**Description of the task**: Copy every record word for word.

**Data to process**:
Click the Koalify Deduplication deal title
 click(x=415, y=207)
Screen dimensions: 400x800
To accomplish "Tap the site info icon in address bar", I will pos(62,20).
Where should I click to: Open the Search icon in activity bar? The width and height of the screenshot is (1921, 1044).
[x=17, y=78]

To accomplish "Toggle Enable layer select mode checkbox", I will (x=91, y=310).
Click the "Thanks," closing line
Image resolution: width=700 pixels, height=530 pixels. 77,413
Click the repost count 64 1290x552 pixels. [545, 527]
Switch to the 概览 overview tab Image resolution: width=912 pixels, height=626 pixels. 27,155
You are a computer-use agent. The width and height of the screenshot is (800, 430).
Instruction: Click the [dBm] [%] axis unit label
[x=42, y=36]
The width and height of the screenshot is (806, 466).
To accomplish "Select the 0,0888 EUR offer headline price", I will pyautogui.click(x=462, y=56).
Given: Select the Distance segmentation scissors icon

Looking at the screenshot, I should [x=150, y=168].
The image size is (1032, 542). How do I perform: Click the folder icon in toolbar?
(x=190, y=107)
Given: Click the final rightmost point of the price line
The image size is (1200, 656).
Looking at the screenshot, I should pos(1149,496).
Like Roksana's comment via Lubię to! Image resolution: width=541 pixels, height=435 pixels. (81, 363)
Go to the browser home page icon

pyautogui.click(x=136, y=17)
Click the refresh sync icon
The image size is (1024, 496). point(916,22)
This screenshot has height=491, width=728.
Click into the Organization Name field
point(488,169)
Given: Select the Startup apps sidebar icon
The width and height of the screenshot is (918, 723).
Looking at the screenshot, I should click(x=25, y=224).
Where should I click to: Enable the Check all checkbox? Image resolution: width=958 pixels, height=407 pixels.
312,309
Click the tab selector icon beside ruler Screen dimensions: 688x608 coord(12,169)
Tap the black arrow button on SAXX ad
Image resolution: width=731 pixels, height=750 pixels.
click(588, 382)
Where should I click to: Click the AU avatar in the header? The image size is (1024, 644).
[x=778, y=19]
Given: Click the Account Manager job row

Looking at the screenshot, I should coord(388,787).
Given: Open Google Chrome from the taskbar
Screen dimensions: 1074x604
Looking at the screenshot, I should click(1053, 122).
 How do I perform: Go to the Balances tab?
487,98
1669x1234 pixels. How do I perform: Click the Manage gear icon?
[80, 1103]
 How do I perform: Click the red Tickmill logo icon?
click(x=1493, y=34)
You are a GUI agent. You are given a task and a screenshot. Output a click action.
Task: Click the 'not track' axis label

**Exercise solution**:
Click the Koalify Deduplication deal title
 click(x=415, y=207)
Screen dimensions: 400x800
To accomplish "Tap the site info icon in address bar", I will pos(62,20).
Where should I click to: Open the Search icon in activity bar? The width and height of the screenshot is (1921, 1044).
[x=17, y=78]

To accomplish "Toggle Enable layer select mode checkbox", I will (x=91, y=310).
Click the "Thanks," closing line
Image resolution: width=700 pixels, height=530 pixels. 77,413
Click the repost count 64 1290x552 pixels. [545, 527]
Switch to the 概览 overview tab Image resolution: width=912 pixels, height=626 pixels. 27,155
You are a computer-use agent. The width and height of the screenshot is (800, 430).
Instruction: Click the [dBm] [%] axis unit label
[x=42, y=36]
The width and height of the screenshot is (806, 466).
To accomplish "Select the 0,0888 EUR offer headline price", I will pyautogui.click(x=462, y=56).
Given: Select the Distance segmentation scissors icon

Looking at the screenshot, I should [x=150, y=168].
The image size is (1032, 542). How do I perform: Click the folder icon in toolbar?
(x=190, y=107)
Given: Click the final rightmost point of the price line
The image size is (1200, 656).
Looking at the screenshot, I should pos(1149,496).
Like Roksana's comment via Lubię to! Image resolution: width=541 pixels, height=435 pixels. (81, 363)
Go to the browser home page icon

pyautogui.click(x=136, y=17)
Click the refresh sync icon
The image size is (1024, 496). point(916,22)
This screenshot has height=491, width=728.
Click into the Organization Name field
point(488,169)
Given: Select the Startup apps sidebar icon
The width and height of the screenshot is (918, 723).
Looking at the screenshot, I should click(x=25, y=224).
Where should I click to: Enable the Check all checkbox? Image resolution: width=958 pixels, height=407 pixels.
312,309
Click the tab selector icon beside ruler Screen dimensions: 688x608 coord(12,169)
Tap the black arrow button on SAXX ad
Image resolution: width=731 pixels, height=750 pixels.
click(588, 382)
Where should I click to: Click the AU avatar in the header? The image size is (1024, 644).
[x=778, y=19]
Given: Click the Account Manager job row

Looking at the screenshot, I should coord(388,787).
Given: Open Google Chrome from the taskbar
Screen dimensions: 1074x604
Looking at the screenshot, I should click(1053, 122).
 How do I perform: Go to the Balances tab?
487,98
1669x1234 pixels. How do I perform: Click the Manage gear icon?
[80, 1103]
 How do I perform: Click the red Tickmill logo icon?
click(x=1493, y=34)
You are a GUI agent. You are given a task and a screenshot. Output a click action.
Task: Click the 'not track' axis label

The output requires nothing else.